The development of a nation mostly depends on the production of power, effective utilization of energy, and environmental condition. In most developed and developing nations, the energy consumption by the building sector is nearly 40% of the total energy produced [1]. In hot climatic countries like India, the major share of energy is utilized in buildings by large capacity AC units that consume approximately 50% of the energy spent on building [2]. Hence, these countries near the equator spend nearly 20% (50% of 40%) of the total power generated for air-conditioning. Hence, scientists are targeting the energy-intensive air-conditioning sector, for energy efficiency, building demand-side management, and the introduction of renewable energy. In the recent years, there are different control strategies established in the air-conditioning for energy-efficient operation of the chiller system. Further, the load requirement in the central air-conditioning system is very high during the afternoon hours, particularly in the commercial buildings. Accordingly, the chiller systems are designed to meet the peak load demand, and hence, the capacity of the chiller is usually more than twice the average load requirement. Considering the above, the cool thermal storage systems are introduced in some of the building air-conditioning systems between the chiller and the air-handling units, thereby the chiller capacity requirement could be reduced to 50% of the peak load requirement. The various research work available in the literature about this kind of storage system in the present energy scenario is detailed in this section.

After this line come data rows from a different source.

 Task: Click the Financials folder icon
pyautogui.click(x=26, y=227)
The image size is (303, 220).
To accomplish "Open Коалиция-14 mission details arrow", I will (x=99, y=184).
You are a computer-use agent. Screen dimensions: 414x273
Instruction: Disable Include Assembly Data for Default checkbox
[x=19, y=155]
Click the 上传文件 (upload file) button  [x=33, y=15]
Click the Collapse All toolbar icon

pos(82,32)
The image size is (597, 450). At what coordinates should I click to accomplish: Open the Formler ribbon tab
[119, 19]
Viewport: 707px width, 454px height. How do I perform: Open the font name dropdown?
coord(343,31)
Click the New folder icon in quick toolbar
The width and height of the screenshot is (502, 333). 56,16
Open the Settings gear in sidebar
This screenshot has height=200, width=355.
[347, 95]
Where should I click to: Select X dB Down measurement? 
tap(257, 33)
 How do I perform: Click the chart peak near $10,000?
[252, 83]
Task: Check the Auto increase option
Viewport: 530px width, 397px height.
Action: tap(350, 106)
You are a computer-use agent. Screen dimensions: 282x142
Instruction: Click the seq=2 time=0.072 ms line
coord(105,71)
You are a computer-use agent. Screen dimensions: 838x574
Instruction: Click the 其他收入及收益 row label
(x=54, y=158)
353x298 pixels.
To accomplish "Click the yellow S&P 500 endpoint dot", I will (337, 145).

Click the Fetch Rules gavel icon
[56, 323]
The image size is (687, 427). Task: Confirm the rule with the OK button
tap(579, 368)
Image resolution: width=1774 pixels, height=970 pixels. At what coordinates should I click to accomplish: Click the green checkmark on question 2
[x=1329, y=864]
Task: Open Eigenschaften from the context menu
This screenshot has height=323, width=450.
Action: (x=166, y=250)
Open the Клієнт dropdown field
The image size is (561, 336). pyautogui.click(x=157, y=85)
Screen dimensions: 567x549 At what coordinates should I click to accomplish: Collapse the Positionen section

Sebzali et al. [3] demonstrated the employment of the chilled water energy storage (CWES) system, which for any design day condition, reduced the peak electricity demand and annual energy consumption for AC systems in the range of 36.7%-87.5% and 4.5%-6.9%, respectively, compared with conventional cooling systems, where pumps and chillers extensively contributed to reduction in energy consumption. They showed that a load-leveling strategy applied to the CWES system resulted in the lowest life cycle cost (LCC) compared to full storage and 50% demand limiting strategies and was the most cost-effective choice for both the electric utilities and the consumers. Lin et al. [4] studied the impact of energy-saving by incorporating LTSHS along with the air-conditioning system. Two systems were studied: one system used chilled storage technology, and the other system utilized some parts of chilled water back from the user. They concluded that both systems could save energy and power cost compared with traditional chilled storage systems. Velraj et al. [5] studied the integration of the cool thermal energy storage (CTES) system, along with a large building AC system. The authors mentioned various advantages of the coupled system and also demonstrated a saving of INR 2.26 million per annum with the storage integrated system for the building considered in their work.

Kim et al. [6] examined the thermal performance of the thermal energy storage (TES) integrated outdoor air system used in a daycare center located in Jincheon. The results indicated an increase in total cooling load by 48% and a saving of up to 38% in the energy consumption than existing systems. Yan et al. [7] described an optimization method for the combined cool storage (CCS) system where the cool energy for the building cooling in summer was provided by the CWES system, which utilized the cool energy from the heat pipe-based seasonal ice storage wherein the low ambient temperature was used to freeze the ice. The optimization methodology was also implemented in a real building situated in Beijing. Their results showed that compared to the conventional cooling system, the proposed CCS system in the building could reduce the operational cost, annual electricity consumption, and life-cycle cost by 76%, 22%, and 40%, respectively.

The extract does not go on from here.